Records.

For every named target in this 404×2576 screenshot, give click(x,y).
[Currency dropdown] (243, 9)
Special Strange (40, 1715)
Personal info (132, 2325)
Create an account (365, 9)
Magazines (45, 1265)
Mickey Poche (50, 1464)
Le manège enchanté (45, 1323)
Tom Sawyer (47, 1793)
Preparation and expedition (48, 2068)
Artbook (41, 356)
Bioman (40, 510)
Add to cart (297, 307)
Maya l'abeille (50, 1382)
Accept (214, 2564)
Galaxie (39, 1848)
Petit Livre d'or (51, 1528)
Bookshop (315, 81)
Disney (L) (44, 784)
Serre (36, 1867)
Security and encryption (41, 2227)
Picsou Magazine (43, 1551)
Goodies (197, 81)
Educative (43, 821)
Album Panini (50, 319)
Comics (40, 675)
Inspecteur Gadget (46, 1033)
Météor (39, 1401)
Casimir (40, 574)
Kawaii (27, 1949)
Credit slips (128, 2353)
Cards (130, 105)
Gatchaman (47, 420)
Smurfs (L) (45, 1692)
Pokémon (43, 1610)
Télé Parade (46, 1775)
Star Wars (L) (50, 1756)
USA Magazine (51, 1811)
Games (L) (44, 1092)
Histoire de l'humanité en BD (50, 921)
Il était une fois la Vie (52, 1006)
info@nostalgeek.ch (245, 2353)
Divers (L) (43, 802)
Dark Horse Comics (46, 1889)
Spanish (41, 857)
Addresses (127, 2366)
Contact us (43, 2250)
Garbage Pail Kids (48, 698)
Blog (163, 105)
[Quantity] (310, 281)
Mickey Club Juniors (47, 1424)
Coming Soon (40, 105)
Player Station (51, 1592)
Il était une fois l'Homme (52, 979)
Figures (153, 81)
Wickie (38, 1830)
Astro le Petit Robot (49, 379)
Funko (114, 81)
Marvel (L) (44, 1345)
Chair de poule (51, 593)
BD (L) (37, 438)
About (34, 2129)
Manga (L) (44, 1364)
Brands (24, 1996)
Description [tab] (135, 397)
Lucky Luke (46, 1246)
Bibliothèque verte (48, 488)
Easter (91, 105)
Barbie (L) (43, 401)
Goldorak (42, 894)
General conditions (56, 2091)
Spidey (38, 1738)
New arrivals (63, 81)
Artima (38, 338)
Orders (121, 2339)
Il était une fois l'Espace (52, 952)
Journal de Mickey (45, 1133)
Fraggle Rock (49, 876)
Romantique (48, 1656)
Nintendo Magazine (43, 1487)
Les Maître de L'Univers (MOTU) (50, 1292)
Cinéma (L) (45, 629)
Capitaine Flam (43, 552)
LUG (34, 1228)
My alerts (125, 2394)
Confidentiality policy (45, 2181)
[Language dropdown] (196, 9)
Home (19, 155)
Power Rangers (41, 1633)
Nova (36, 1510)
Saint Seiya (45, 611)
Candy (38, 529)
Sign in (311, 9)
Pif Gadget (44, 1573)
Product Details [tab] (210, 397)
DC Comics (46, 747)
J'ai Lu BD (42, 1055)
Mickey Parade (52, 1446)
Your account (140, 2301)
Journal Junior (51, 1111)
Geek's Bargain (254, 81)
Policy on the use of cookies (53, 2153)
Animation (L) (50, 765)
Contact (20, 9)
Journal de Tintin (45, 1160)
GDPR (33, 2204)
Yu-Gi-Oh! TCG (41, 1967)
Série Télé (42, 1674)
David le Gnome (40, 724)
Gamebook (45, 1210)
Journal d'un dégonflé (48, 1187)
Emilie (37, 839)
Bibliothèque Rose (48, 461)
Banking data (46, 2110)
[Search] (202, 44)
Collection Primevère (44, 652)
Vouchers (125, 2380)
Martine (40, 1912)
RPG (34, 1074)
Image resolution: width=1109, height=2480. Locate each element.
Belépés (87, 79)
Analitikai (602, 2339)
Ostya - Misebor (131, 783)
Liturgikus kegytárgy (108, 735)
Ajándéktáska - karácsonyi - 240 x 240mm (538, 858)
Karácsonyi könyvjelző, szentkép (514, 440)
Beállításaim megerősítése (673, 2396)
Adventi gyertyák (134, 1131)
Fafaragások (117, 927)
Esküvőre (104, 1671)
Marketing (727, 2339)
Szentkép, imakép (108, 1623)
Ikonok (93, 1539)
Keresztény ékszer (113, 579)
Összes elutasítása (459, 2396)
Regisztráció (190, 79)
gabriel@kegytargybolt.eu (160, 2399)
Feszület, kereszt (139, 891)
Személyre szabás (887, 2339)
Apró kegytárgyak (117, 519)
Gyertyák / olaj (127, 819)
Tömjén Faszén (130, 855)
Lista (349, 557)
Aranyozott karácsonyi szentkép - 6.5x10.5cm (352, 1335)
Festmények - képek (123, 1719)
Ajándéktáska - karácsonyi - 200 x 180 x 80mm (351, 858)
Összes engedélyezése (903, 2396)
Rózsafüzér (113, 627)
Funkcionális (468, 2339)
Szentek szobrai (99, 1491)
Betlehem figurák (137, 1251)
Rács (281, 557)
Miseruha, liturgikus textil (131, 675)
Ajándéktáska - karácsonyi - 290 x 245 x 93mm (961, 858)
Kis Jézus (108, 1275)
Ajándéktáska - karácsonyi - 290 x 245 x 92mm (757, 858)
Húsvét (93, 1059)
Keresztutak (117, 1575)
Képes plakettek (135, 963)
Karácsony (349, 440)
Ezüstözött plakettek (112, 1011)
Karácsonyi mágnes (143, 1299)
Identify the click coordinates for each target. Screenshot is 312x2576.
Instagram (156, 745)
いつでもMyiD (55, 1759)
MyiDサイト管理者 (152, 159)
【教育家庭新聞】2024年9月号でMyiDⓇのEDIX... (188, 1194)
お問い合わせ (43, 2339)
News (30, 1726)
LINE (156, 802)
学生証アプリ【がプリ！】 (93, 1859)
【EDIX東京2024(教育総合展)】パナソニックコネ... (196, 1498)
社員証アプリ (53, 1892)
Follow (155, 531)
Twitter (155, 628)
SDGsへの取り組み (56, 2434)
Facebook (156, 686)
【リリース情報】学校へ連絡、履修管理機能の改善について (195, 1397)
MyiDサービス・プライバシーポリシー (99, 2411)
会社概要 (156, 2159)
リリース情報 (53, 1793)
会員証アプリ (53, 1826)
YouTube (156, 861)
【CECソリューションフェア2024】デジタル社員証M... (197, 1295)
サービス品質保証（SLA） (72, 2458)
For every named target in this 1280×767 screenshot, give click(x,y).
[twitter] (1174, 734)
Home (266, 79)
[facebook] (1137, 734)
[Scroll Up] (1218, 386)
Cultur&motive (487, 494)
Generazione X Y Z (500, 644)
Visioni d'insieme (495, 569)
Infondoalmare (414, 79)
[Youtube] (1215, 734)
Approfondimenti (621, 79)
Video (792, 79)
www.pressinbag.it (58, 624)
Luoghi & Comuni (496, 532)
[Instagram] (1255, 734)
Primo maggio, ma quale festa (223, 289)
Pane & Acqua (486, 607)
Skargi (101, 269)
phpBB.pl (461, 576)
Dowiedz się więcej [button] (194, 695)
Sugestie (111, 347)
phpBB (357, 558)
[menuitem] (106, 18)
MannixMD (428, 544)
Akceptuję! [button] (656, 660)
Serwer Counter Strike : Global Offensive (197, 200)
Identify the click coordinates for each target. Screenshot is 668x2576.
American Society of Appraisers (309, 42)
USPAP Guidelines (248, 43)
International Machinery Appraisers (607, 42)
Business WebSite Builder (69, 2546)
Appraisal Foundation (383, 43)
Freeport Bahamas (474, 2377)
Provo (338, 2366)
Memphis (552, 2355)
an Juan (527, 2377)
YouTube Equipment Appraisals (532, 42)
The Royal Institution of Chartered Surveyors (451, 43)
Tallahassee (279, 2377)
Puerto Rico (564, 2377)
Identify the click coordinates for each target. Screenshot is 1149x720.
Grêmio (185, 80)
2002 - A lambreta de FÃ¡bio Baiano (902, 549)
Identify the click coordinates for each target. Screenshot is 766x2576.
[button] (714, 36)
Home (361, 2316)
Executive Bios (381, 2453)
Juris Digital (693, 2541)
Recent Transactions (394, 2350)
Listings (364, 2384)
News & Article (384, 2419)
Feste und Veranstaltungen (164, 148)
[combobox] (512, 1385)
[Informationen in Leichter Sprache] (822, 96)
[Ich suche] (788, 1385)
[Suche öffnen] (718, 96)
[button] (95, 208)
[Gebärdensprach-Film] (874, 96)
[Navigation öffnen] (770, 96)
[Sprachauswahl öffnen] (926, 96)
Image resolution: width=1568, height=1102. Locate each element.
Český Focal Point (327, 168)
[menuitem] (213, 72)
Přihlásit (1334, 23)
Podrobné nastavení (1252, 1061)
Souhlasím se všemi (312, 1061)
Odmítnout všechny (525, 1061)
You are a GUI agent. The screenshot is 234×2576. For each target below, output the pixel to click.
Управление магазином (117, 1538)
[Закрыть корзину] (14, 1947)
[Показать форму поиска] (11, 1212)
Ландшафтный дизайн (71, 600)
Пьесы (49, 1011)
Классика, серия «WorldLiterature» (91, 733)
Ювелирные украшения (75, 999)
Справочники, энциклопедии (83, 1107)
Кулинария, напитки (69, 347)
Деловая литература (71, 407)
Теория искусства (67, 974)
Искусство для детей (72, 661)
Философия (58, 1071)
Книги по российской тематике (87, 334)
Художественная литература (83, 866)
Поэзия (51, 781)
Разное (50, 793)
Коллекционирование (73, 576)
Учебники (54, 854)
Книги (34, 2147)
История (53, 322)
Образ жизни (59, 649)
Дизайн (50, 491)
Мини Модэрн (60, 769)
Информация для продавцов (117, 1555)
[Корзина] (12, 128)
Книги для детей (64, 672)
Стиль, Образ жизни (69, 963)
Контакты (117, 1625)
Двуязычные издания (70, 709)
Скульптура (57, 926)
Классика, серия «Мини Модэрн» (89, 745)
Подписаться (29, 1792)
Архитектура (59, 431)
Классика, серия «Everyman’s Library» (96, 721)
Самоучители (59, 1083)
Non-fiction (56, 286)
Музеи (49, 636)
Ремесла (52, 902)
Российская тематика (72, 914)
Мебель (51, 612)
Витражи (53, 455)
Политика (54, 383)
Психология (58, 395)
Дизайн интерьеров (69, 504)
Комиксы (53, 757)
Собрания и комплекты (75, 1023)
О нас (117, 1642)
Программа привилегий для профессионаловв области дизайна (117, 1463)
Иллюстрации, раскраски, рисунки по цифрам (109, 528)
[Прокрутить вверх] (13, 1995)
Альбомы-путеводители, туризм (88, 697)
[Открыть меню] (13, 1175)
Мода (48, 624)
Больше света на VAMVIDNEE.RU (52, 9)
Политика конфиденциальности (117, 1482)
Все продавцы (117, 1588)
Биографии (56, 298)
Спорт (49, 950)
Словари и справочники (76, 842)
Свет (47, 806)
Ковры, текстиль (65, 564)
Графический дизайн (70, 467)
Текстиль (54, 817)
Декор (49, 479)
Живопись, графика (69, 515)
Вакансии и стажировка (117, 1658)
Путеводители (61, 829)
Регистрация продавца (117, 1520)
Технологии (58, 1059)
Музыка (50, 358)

Work to complete. Rename "Memphis" to "Nashville" in the data lines from the line with "Business WebSite Builder (69, 2546)" up to and including the line with "Tallahassee (279, 2377)". Give only those lines, with nothing else changed.

Exercise solution.
Business WebSite Builder (69, 2546)
Appraisal Foundation (383, 43)
Freeport Bahamas (474, 2377)
Provo (338, 2366)
Nashville (552, 2355)
an Juan (527, 2377)
YouTube Equipment Appraisals (532, 42)
The Royal Institution of Chartered Surveyors (451, 43)
Tallahassee (279, 2377)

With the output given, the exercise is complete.